Identity thieves steal more than your wallet12/05/2016
We all can be victims of an identity theft, anytime, in almost any circumstances; this is the sad truth. We are all aware of the rising menace of our personal data, our hard-earned money, indeed our very lives being taken away from us in a fraudulent manner. I personally believe that the most hard to bear feeling is that this can happen anytime, in a half-second stroke of a hacker.
Yes, I know that there are some very good methods out there, some swear by this or that way of protecting yourself while online, or when checking in with your savings account. Or when you chat with your buddies, or send/receive business messages, or even when you buy that long-sought laptop or wristwatch from Evilbay.

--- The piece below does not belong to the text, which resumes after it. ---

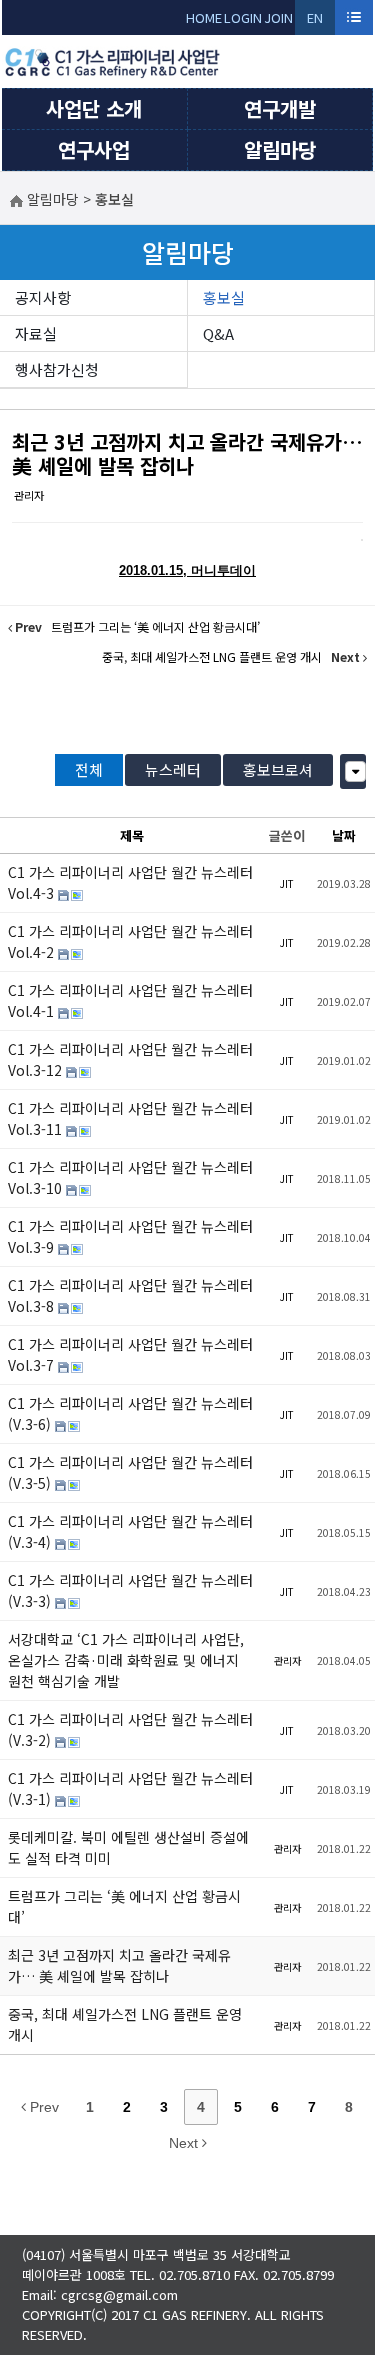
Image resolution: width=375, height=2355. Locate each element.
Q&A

But. There are so many buts, and ifs, and “what about this?” instances, that there cannot possibly exist a waterproof method for ever tool in a hacker’s bag (and believe you me, these are numerous, more numerous than you ever envisaged).
So, we all would like to be in a position where to cheat the,er, cheater.
What, then, is our lot? Just buy online protection like maniacs, and realize after some time that the software is easily overtaken by some cheeky and clever web thug? Perhaps this is
the a way.
Just be smart, my son. Be smart, attentive and read the signs. For there are signs, believe you me. Weird email address, unknown provider, fancy names (lie those in Danielle Steele’s books), funny named or unwanted/unsolicited attachments, and so forth.
Example given: I got an email message the other day, which said “You Paypal account has been suspended. Immediate action required”. Now, I deal with Paypal as the next guy, nothing more. So I saw the PAYPAL on the subject line, and wanted to see who sent me the message (whence it came from). One funny thing is that my BB Passport does not automatically shows the sender’s address. (Of course you can tinker with settings and have that appear on every message). And the sender’s address was something like ” goose across the pond” thing, not PP. So, binned the darn ting immediately.
Remember (or try to) which email address is registered with what company or with whom.Obviously the message will scream “boo-hoo” if it comes from say, Ebay, and you never registered THAT email address with THAT particular service or goods provider. Follow the logic, my son.
“Caveat”…that word was not invented for nothing. Still very today-ish, mind you.